Oxnard school officials said they took advantage of that exemption because noise, glare and other problems of living close to high schools made it difficult for the district to find suitable property within city limits.

Regardless of the district’s reasons for choosing the new site, the decision sparked resentment from some county officials who are anxious to protect agricultural areas, LAFCO Commissioner Larry Rose said.

Rose also voted against the request for the high school, but not because he holds hard feelings against the Oxnard school district, he said. “There’s a lot of people out there that would like to see them kicked off that site. I’m not one of them.”

Instead, Rose said he based his vote on his belief that LAFCO’s duty is to uphold county planning guidelines. “That’s our purpose there, to prevent the premature expansion into agricultural areas.”

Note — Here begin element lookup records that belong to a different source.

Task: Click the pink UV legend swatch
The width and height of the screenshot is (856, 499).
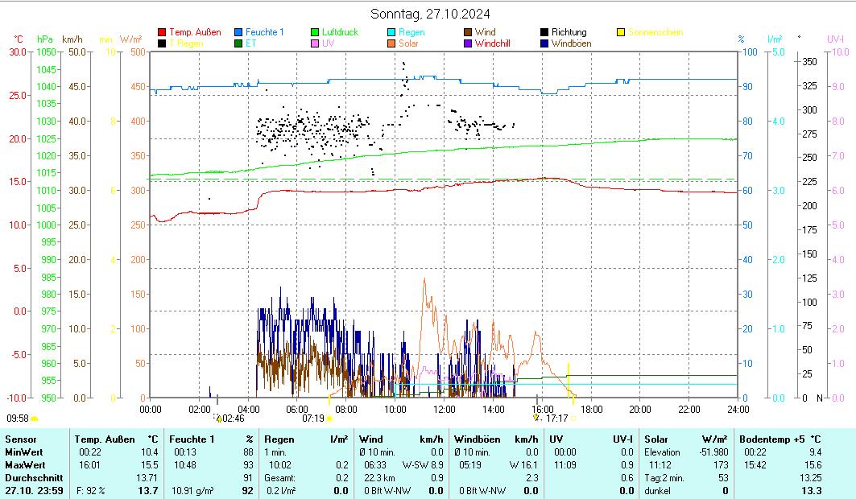Action: click(315, 43)
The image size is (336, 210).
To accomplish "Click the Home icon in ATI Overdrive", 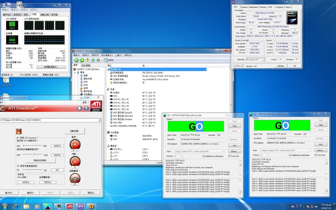I will pos(80,109).
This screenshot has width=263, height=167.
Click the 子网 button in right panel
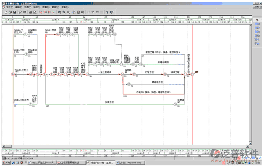(257, 42)
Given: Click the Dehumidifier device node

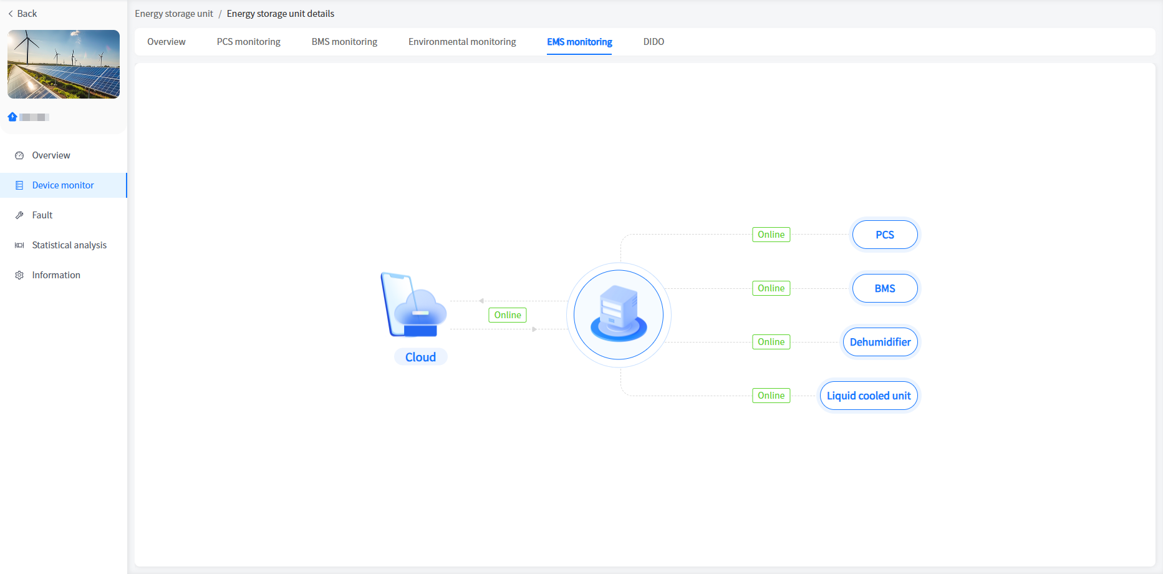Looking at the screenshot, I should click(x=880, y=342).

Allowing the Calleguas water district to extend its boundaries beyond Oxnard city limits to serve the new school may encourage other developers to build on farmland near the campus, Rose said.

Advertisement

Besides, he said, it may be to the district’s advantage to drill its own wells. Ground water can be cheaper over the long run than state water, and it may also be more reliable during droughts, when Calleguas and other water suppliers often ration sales.

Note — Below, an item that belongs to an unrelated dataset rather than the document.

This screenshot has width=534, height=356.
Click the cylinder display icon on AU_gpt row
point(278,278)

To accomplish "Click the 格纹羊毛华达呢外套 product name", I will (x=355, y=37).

The LAFCO decision will not stop the high school from being completed, Rose said.

“What it does is say: ‘Live within your means,’ ” he said. “We’re not going to extend urban services out into the agricultural areas.”

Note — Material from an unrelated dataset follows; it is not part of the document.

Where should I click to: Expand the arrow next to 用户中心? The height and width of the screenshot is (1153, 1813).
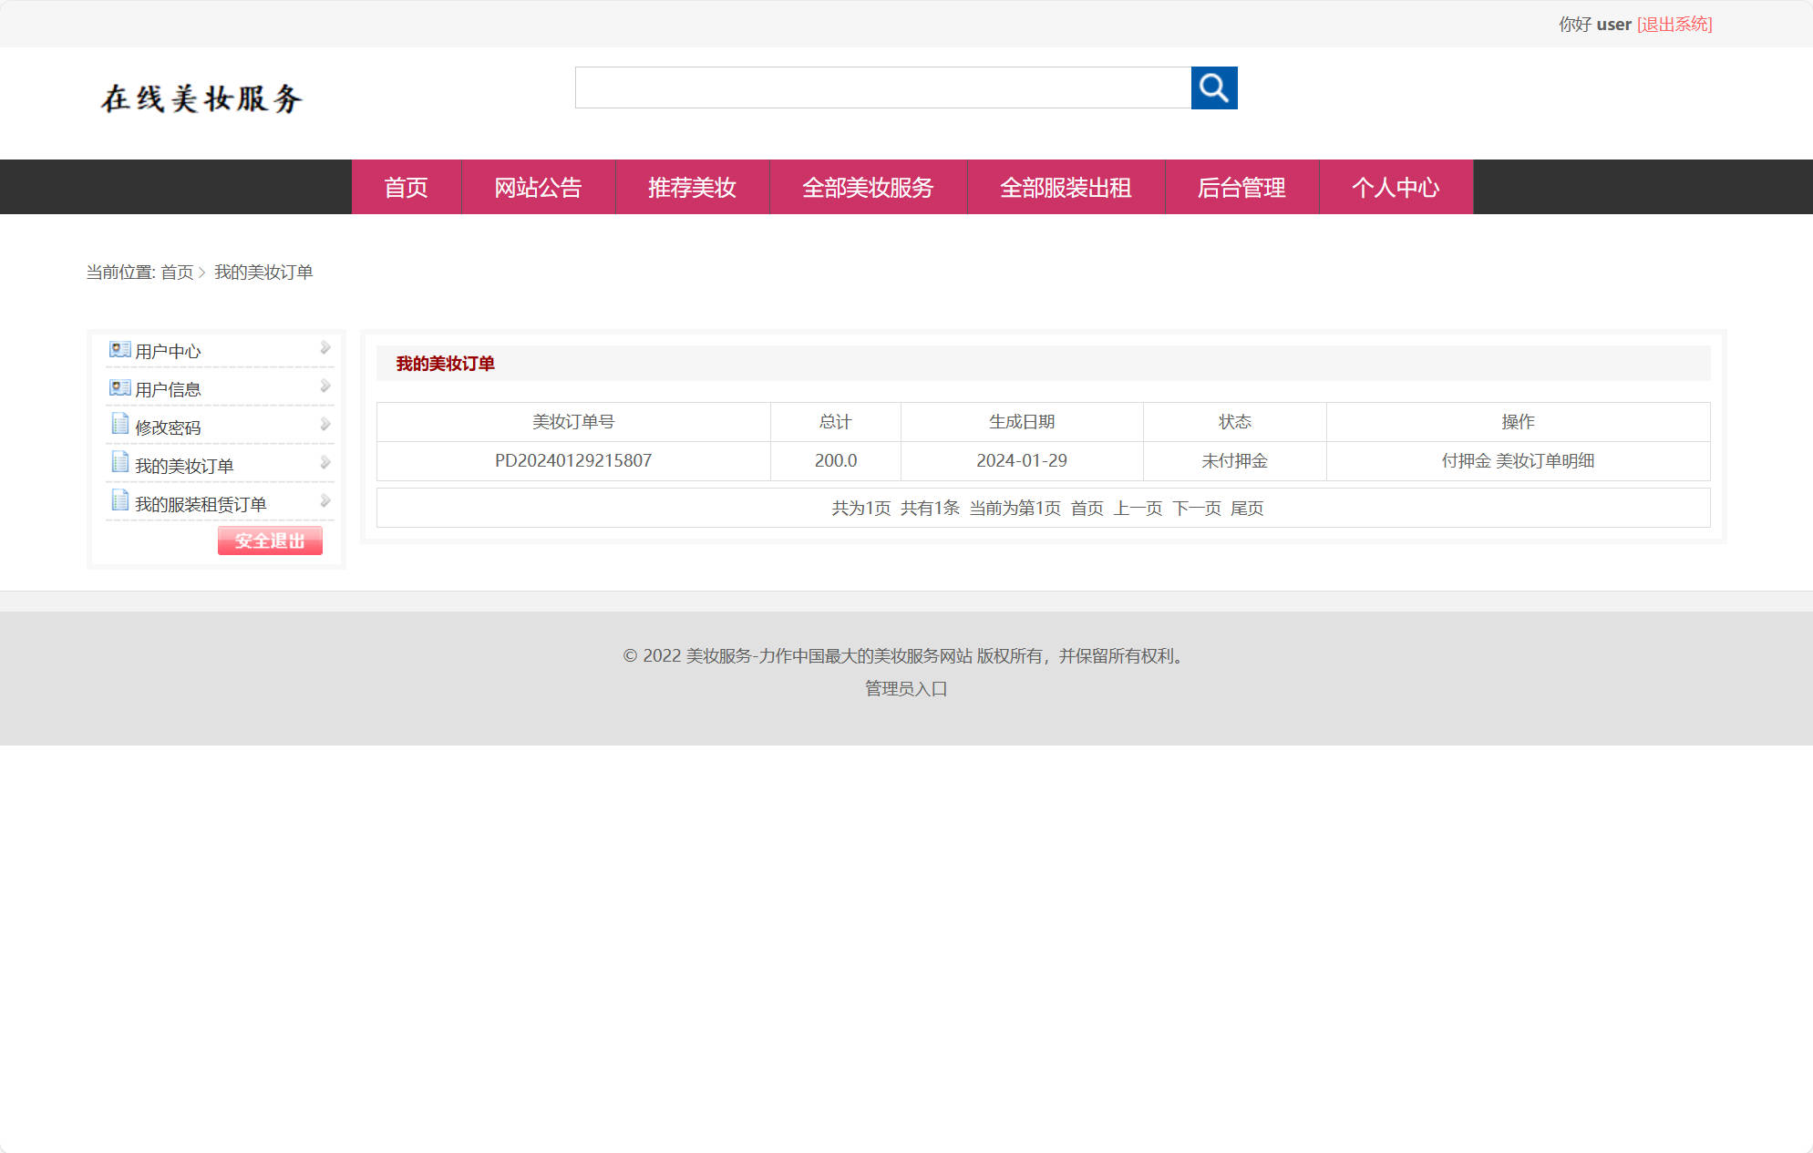[325, 347]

In addition to VanderKolk and Rose, LAFCO Commissioner Bob McKinney, an Ojai City Council member, also voted down the Oxnard High proposal. Commissioners John K. Flynn, a county supervisor from Oxnard, and Alex Fiore, a Thousand Oaks City Council member, sided with the school district.

Although he agreed that it would violate county planning guidelines to extend the water district boundaries to the school campus, Flynn said he was concerned that the school may have trouble getting enough well water to fill drinking fountains, irrigate a football field and meet state requirements for fire pumps.

Flynn said he believes LAFCO may reverse its decision once commissioners hear the school district’s concerns about relying on ground water.

“If I had my druthers I would have preferred the school would have been within the limits of the city of Oxnard,” he said.

Advertisement

But, the supervisor added: “It’s a matter of reality. The school is going up.”